Look below for the line that contains "You are a computer-use agent. The width" and the line that contains "Given: Accept request from 丽凤~王老吉排油王", then restate both of them and every line in between, exactly. No picture goes in the copy.

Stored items
————————
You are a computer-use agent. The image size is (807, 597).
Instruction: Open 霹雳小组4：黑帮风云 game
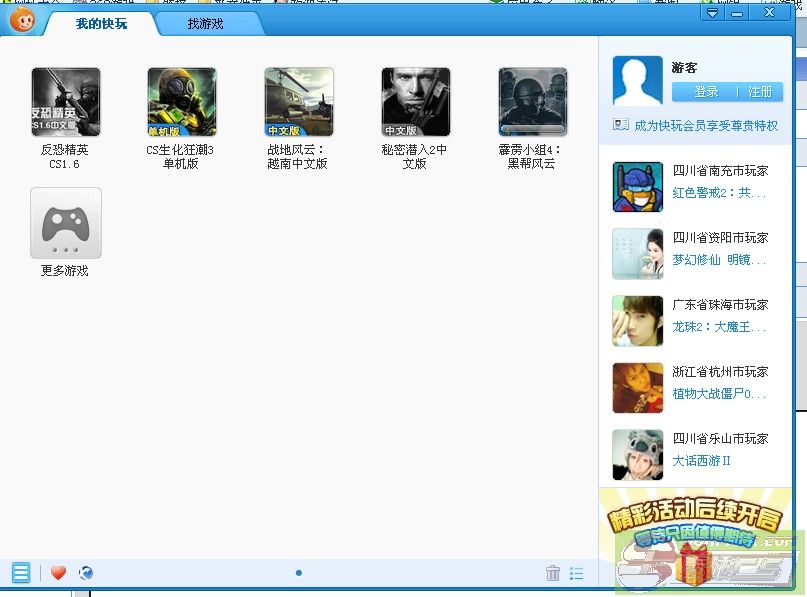[532, 102]
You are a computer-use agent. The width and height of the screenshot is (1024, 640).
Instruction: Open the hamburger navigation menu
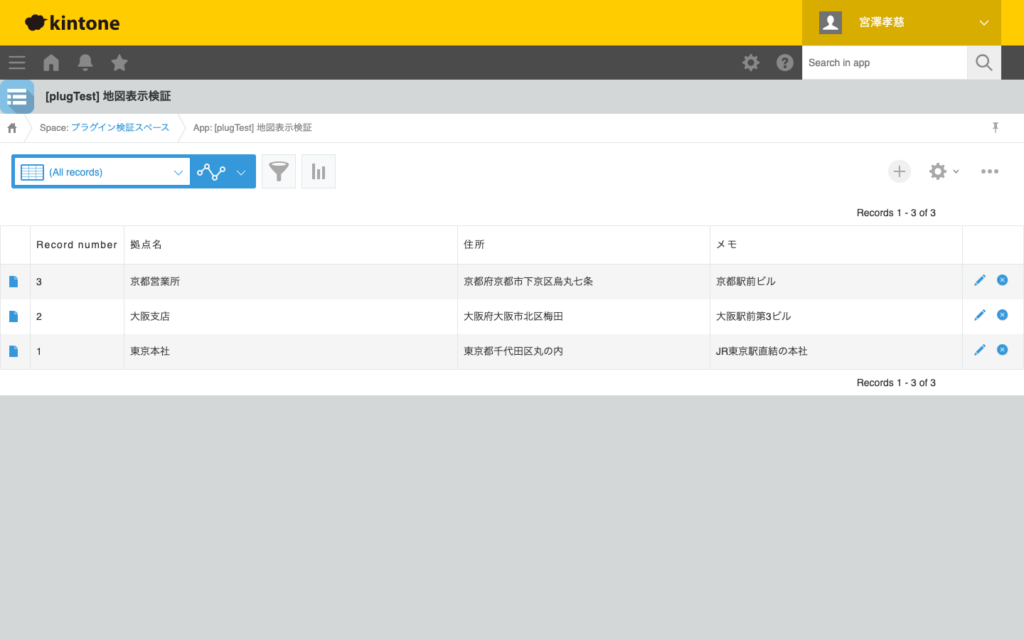(x=17, y=63)
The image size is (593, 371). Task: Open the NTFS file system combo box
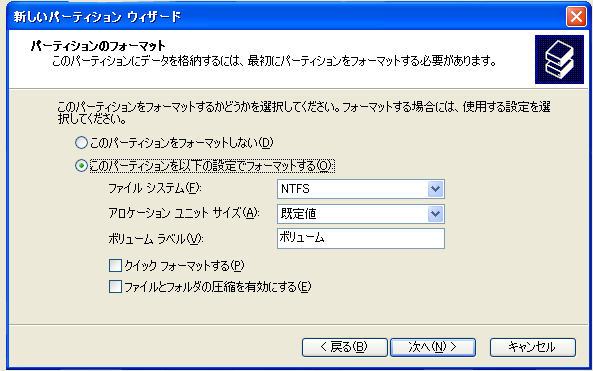360,189
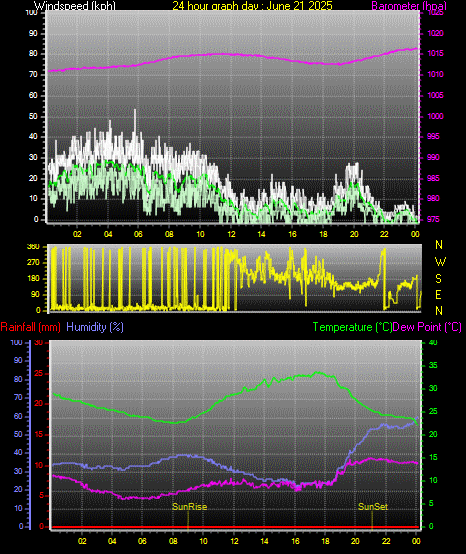Click the 40 °C temperature axis value
Viewport: 466px width, 554px height.
pyautogui.click(x=432, y=342)
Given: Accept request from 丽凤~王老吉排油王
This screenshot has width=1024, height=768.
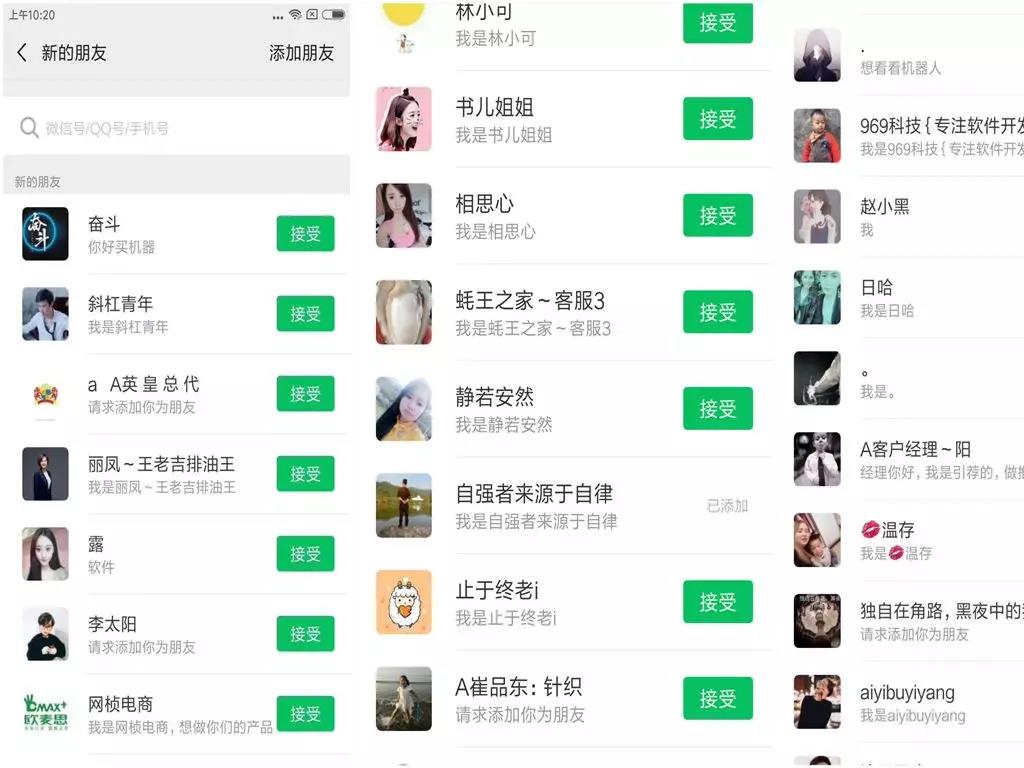Looking at the screenshot, I should click(x=305, y=474).
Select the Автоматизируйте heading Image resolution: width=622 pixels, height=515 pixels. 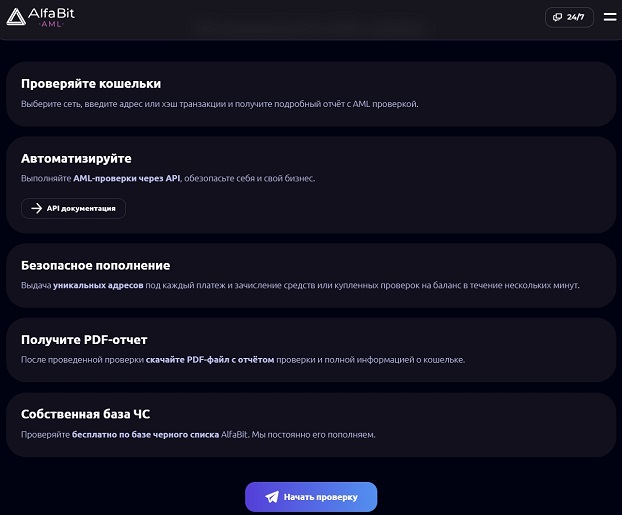[76, 158]
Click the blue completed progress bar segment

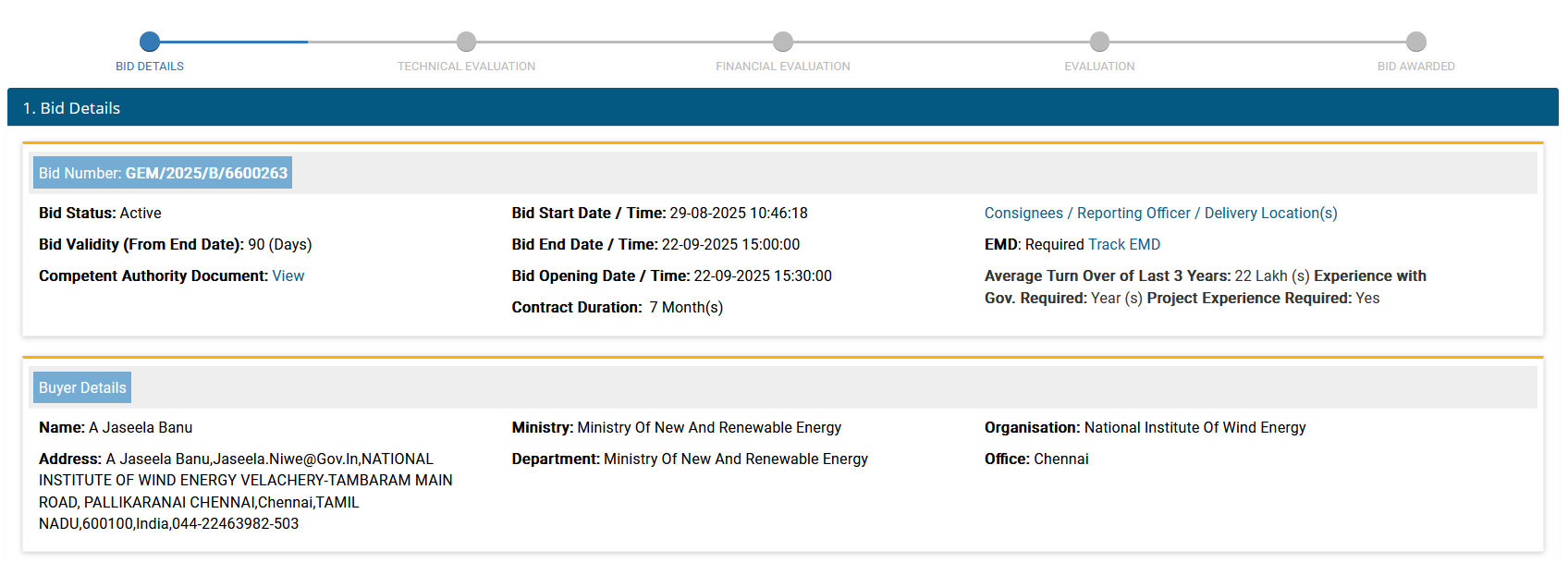(231, 42)
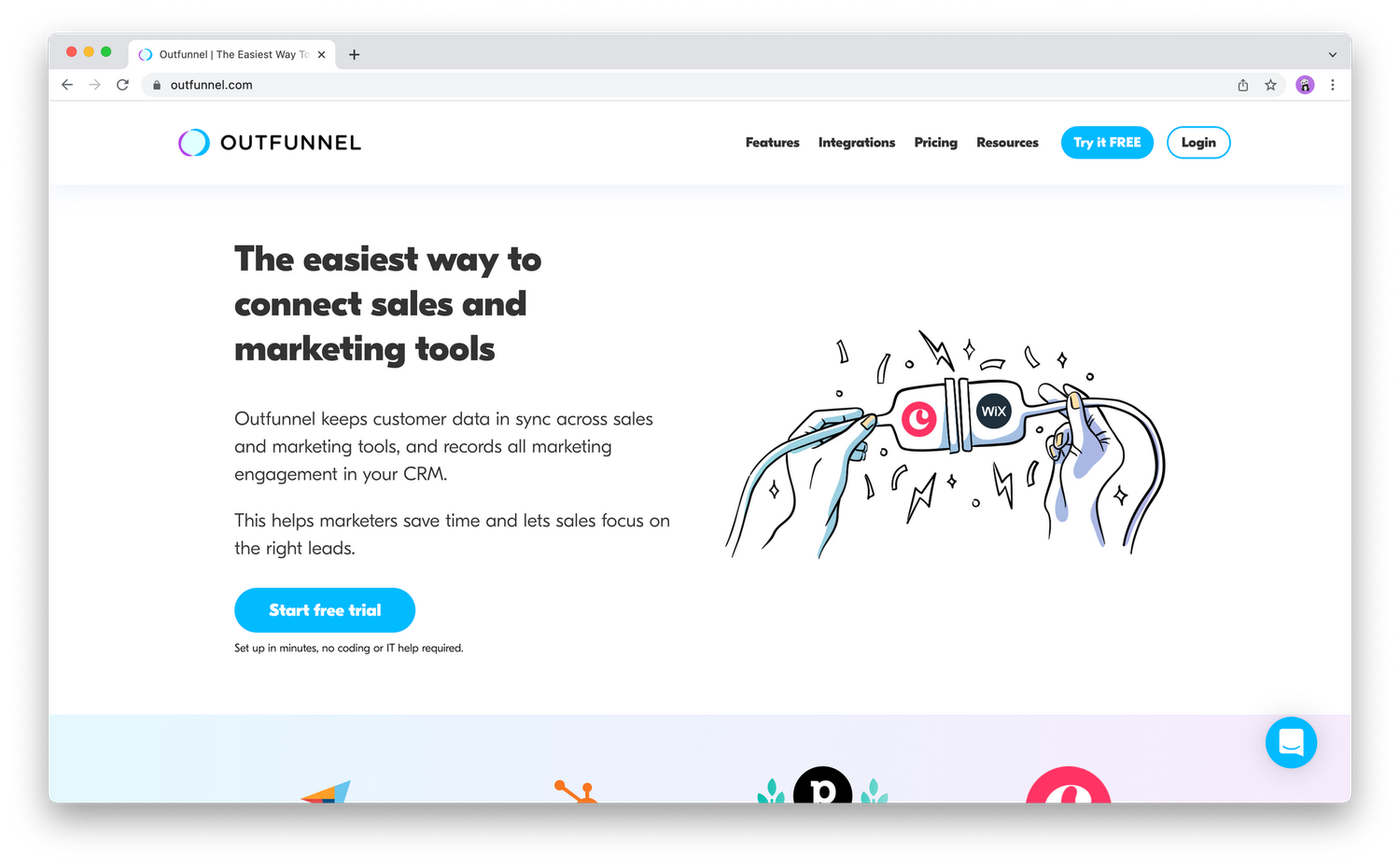Click the site lock icon
Screen dimensions: 1400x867
coord(156,85)
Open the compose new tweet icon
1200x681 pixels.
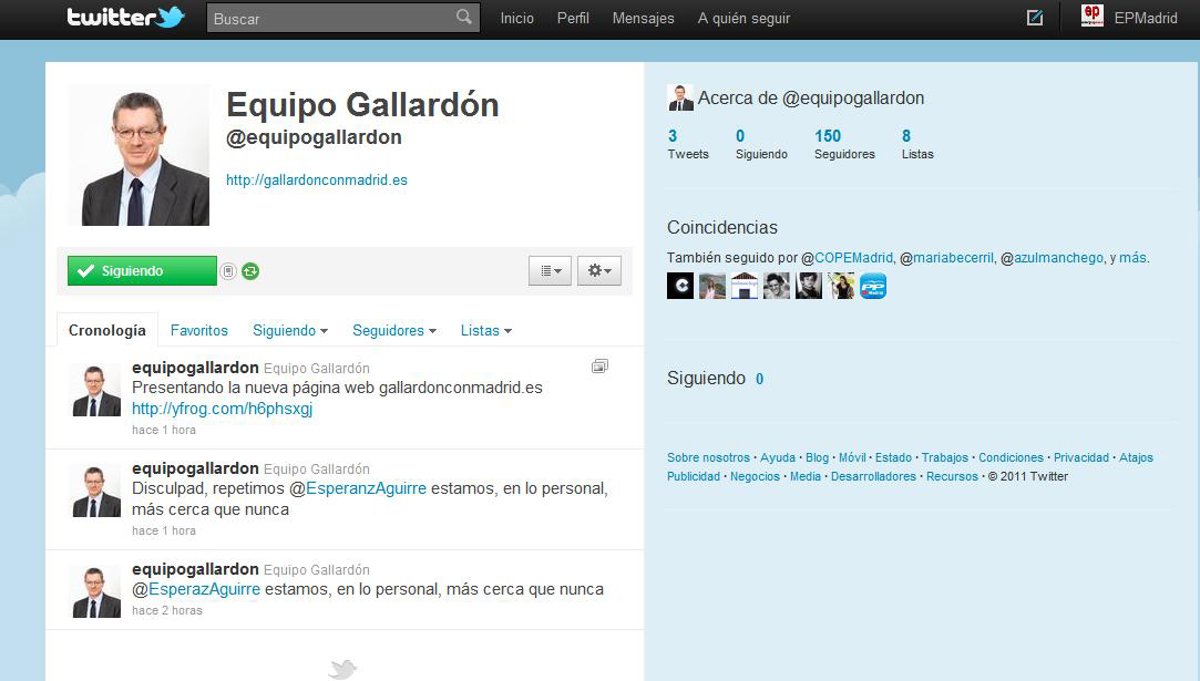(1035, 18)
————————
PROBLEM SOLUTION.
You are a computer-use agent. The width and height of the screenshot is (1024, 640).
Instruction: Open the hamburger navigation menu
(x=17, y=63)
The image size is (593, 371). Task: Open the NTFS file system combo box
360,189
Click the 40 °C temperature axis value
Viewport: 466px width, 554px height.
pyautogui.click(x=432, y=342)
Given: Accept request from 丽凤~王老吉排油王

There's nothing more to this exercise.